Thanks to all of you for the warm welcome. I look forward to learning from you and hopefully contributing positively to all of your knowledge.
We have seen a substantial increase in pricing of homes in many areas across the U.S. Wages have usually not kept up with the pricing increases. Becasue of this (and other factors), most housing prices have stablized or even dropped dramatically in most areas. This makes the pre-construction play from an investors standpoint a lot more difficult. While pre-construction should become a viable investment again some time in the future, we have found that pre-development in specific baby boomer markets works very well.
In pre-development, purchasing is often done when the developer is in the early stages of developing the lots. With enough buyers coming in, it allows the developer to save significantly on marketing costs as well as not needing to bring a JV partner in with cash.
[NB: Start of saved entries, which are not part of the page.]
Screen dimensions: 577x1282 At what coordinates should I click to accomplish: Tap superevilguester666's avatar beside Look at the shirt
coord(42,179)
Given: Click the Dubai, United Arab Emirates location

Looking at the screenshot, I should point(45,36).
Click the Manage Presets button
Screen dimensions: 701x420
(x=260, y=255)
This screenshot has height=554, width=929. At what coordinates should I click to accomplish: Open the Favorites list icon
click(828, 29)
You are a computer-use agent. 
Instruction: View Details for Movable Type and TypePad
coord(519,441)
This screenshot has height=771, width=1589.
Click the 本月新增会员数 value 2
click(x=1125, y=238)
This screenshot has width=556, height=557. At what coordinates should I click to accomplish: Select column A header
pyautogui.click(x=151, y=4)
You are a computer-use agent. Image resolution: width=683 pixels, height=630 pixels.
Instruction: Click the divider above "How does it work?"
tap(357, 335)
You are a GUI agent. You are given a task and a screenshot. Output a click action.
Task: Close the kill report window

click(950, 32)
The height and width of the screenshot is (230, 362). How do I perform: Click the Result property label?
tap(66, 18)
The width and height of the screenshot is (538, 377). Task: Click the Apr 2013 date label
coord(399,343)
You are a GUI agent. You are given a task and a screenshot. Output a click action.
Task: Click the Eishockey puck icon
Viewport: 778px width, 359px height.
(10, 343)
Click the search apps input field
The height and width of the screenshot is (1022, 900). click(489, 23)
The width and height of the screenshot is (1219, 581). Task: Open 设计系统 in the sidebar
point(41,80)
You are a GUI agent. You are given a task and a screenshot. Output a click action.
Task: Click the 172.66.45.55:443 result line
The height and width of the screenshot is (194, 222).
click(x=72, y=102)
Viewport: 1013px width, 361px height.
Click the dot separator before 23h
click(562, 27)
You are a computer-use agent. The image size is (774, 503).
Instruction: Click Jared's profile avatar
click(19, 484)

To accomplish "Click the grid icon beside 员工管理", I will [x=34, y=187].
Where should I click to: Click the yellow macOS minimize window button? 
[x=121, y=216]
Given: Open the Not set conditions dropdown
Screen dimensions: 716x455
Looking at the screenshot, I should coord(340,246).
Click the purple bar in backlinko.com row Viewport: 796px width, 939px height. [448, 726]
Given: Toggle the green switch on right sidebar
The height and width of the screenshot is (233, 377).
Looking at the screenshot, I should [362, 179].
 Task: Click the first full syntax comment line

With the right deals structured, the developer shares those savings by granting significant discounts for the purchases.
Thre are of course many more factors that come into play. You need to be sure that all bonding is in place (this assures completion of the infrastructure should the the developer be unable to do so for any reason). You want to be in markets that have potential for hyper-appreciation as well. You want to be working with seasoned developers - not first time developers.
Many more things come into play. But, pre-development, done right, in the right areas, has tremendous potential - especially in the baby boomer market for 2nd homes/vacation homes that looks to continue for years to come.